According to internal documents and interviews with Uber contractors, the mega-valued transit startup is trying to steal drivers away from Lyft—its chief competitor—using a nationwide guerrilla campaign called "SLOG."

SLOG seems to work using two methods: trying to get Lyft drivers to defect to Uber, and creating fake Lyft accounts to gain a better understanding of how the company is operating alongside Uber. Sources tell The Verge this is a deliberate effort to subvert the entire Lyft service, using an army of covert workers:

Contractors were...handed two Uber-branded iPhones and a series of valid credit card numbers to be used for creating dummy Lyft accounts.

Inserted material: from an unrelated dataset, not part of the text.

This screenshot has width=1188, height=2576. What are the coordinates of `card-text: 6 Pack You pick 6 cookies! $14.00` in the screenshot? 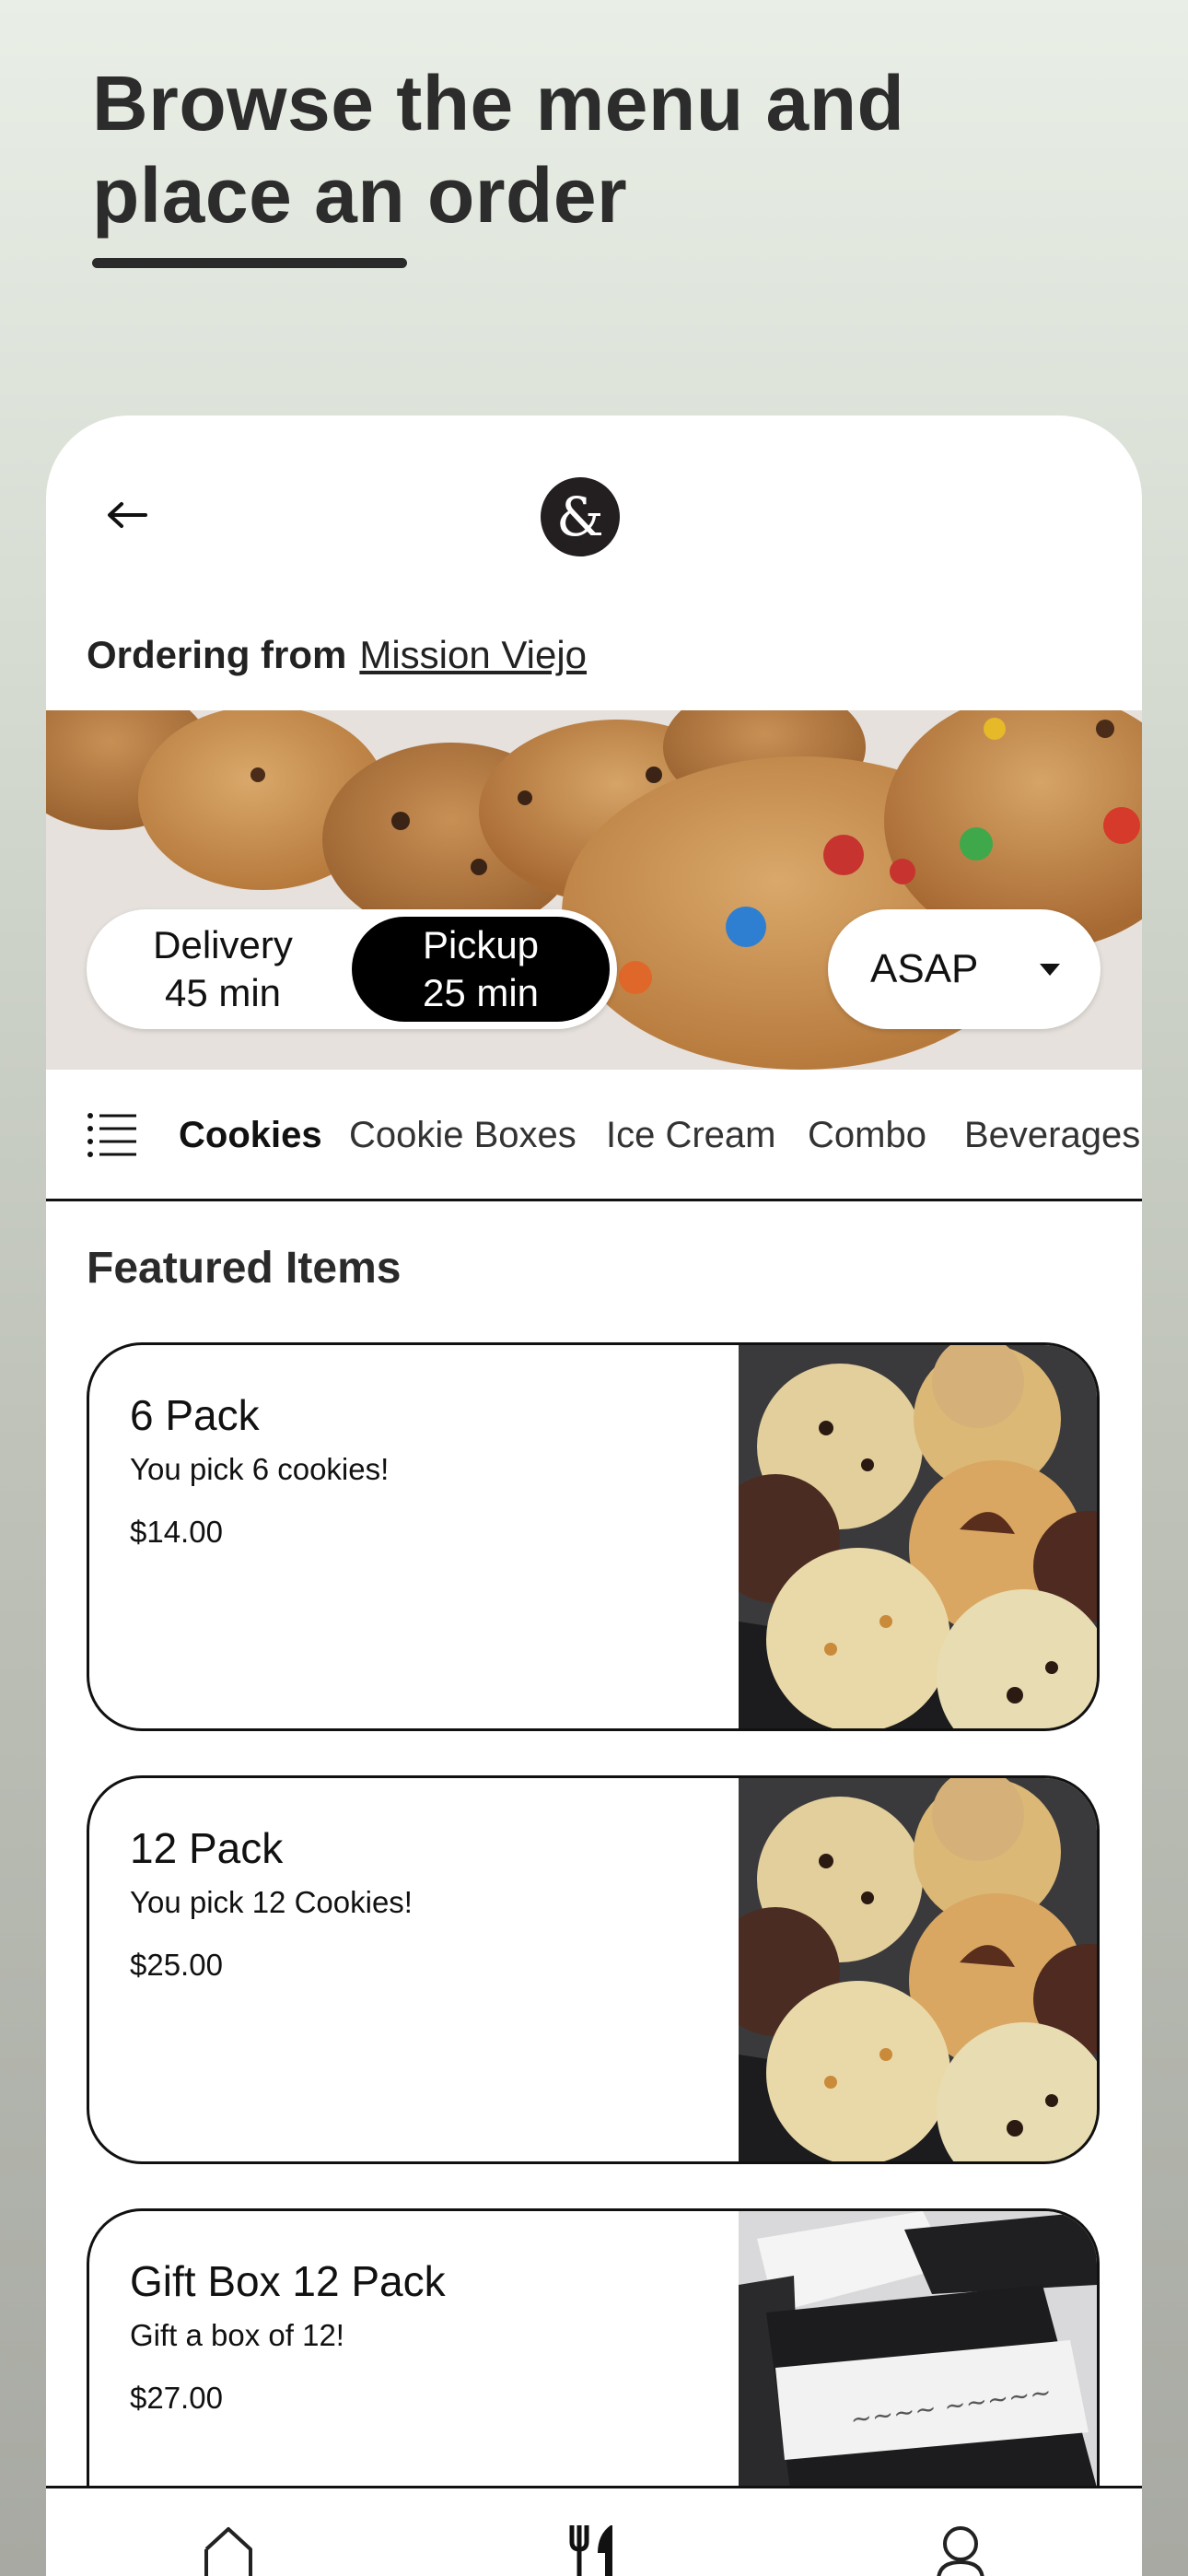 It's located at (260, 1470).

Uber assumed every contractor would be caught by Lyft eventually; the second phone, according to a contractor interviewed by The Verge, was issued so "you would have a backup phone if and when that happened so you wouldn't have to go back."

Like prior attempts at killing competition, this is a concerted effort on Uber's part to win at any cost:

"What's simply untrue is that not only does Uber know about this, they're actively encouraging these actions day-to-day and, in doing so, are flat-out lying both to their customers, the media, and their investors," the contractor said...Uber's recruitment program has vastly increased in size and sophistication, and recruiters cancel rides in part to avoid detection by Lyft.

The campaign—which Uber is already trying to downplay via transparent, corny PR messaging—is reminiscent of earlier attempts at commercial sabotage in New York. Remember: this is the flagship golden child of the "sharing economy."